§ **Supplied passage**:

========================

On the transmission side, because the voltage and rating of AC systems are capped by the cable used, a conventional cable model based on distributed parameters, together with a set of the most important AC technical limitations, will be used to determine the operating range of the voltage/power HVAC envelopes. The cost of the solution will refine and further restrict the operating range, finally confirming the break-even point for the HVDC alternative. Regarding the power requirements for the O&G site candidates, those will be clustered within these envelopes to validate their accuracy. Ultimately, the power rating required and the distance to shore shall determine the technology and setup to be used.
It is expected that this will allow developers to select the most cost-effective configuration depending on the production rate and the distance to shore of each site, and therefore reduce the CAPEX and OPEX of the energy supply setup. OHVS suppliers may optimize the engineering, increase project replication, and reduce execution risk.

1.3. Paper Organization

The outline of this paper is as follows. Section 2 presents the literature review. Section 3 shows the results of our review of the existing O&G and OWF portfolio, both in terms of existing substations, as well as candidate sites for PFS which will provide the substance for the model. Section 4 details the methods, particularly the models of the transmission systems used in the optimization exercise as well as the final optioneering tool itself. The resulting standardized modules for AC and DC are calculated in Section 5 and the conclusions are captured in Section 6.

2. Literature Review

In general, contributions towards the standardization of PFS are limited, this is particularly so in terms of holistic approaches regarding the voltage level and power ratings to be used across multiple project sites.
The available literature is heavily concentrated on improving substation design, yet not on the standardization of the ratings used, and is focusing heavily on onshore transmission systems. At the same time, there is limited information available on the production-specific rating of offshore production sites. The latter must be estimated based on the existing PFS-connected sites, which, as seen before, may carry a project-specific bias.
Our review further outlined and covered the performance and limitations of HVAC and HVDC systems that were built mostly as a result of knowledge gained from OWF research, their correlation with offshore O&G production, and ultimately the PFS concepts and their on-going modularization efforts.
There are multiple reviews available regarding the use of both HVAC and HVDC for OWF, as well as, for several oil and gas production sites. The review presented in [7] explains the substantial variability of the design standards, national technical frameworks, and commercial limitations, and includes the actual cost allocation to the multiple stakeholders involved during development and operation. Additionally, though patterns are emerging, several types of solutions are still being deployed offshore, including conventional offshore substations (usually self-standing and serving as the collector point for the offshore arrays), integrated substations (combining HVAC and HVDC infrastructure in the same substation) and offshore transformer modules (OTM).
As mentioned in [1] offshore O&G production sites may range upwards of several hundred MW and share many characteristics with large-scale OWF, thus the interest and feasibility of paring them together. The significant power requirements and the long distance limit the application of HVAC due to the high charging current in the cables and the voltage required to make the voltage/power envelope feasible, as validated in [8].

========================

§ **Your instructions**: Reproduce the part of the offshore power transmission passage starting with "There are multiple" and going on through "transformer modules (OTM).".

(Items from a data source)
========================

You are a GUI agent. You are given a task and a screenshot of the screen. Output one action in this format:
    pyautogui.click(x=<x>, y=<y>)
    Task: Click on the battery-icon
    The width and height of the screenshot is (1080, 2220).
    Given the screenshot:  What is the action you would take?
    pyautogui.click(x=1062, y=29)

========================

§ **Response to the exercise**:
There are multiple reviews available regarding the use of both HVAC and HVDC for OWF, as well as, for several oil and gas production sites. The review presented in [7] explains the substantial variability of the design standards, national technical frameworks, and commercial limitations, and includes the actual cost allocation to the multiple stakeholders involved during development and operation. Additionally, though patterns are emerging, several types of solutions are still being deployed offshore, including conventional offshore substations (usually self-standing and serving as the collector point for the offshore arrays), integrated substations (combining HVAC and HVDC infrastructure in the same substation) and offshore transformer modules (OTM).